Targa Resources Beats First-Quarter Core Profit Estimates on Higher Transportation Volumes

(Reuters) — Targa Resources beat Wall Street estimates for first-quarter core profit, as the pipeline operator benefitted from higher volumes of natural gas liquids (NGL) transported through its system.

NGL pipeline transportation volumes were up nearly 34% in the January-March quarter compared to last year, while NGL sales rose about 22% to 1.23 million bbl/d in the quarter from a year earlier.

Crude prices gained in the January-March quarter, as production curtailments from OPEC+, Russian refinery outages and the Middle East conflict raised concerns over supplies, helping oil and gas transportation firms like Targa Resources charge higher fees.

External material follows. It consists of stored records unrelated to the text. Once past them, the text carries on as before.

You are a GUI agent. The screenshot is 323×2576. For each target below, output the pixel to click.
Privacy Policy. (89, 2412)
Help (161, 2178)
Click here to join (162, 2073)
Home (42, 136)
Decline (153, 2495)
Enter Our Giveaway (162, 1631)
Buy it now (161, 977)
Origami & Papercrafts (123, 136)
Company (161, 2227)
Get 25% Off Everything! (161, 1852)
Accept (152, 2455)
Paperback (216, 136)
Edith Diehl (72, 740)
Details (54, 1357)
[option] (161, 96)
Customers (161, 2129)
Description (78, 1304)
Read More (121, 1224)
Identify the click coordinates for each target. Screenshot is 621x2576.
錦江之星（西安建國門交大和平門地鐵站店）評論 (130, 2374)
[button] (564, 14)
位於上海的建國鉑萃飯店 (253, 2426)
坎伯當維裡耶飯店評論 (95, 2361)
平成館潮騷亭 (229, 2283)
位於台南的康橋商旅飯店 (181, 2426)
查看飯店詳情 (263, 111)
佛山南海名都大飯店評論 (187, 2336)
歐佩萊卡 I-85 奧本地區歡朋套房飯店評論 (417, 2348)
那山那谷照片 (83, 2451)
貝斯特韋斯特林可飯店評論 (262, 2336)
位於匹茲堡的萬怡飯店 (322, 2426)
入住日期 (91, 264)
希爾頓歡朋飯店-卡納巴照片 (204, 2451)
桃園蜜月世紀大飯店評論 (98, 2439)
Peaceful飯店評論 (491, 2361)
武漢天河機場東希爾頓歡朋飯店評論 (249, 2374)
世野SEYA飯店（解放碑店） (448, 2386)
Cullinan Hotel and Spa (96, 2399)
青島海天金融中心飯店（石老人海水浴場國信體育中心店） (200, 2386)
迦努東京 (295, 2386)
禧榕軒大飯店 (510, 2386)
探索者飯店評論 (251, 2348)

The company said its pipeline transported higher volumes primarily through its systems in the Permian Basin.

NGLs are hydrocarbon liquids like ethane, propane and butane among others which are used as fuels for heating, refrigeration and gasoline blending among others.

Targa Resources said its revenue for the first quarter rose slightly to $4.56 billion, from $4.52 billion last year.

The company reaffirmed its full-year adjusted core profit forecast of $3.7 billion to $3.9 billion, compared with analysts' estimates of $3.84 billion, according to LSEG data.

On an adjusted basis, the Houston, Texas-based company's core profit was $966.2 million in the quarter ended March 31, compared with analysts' estimates of $937.95 million.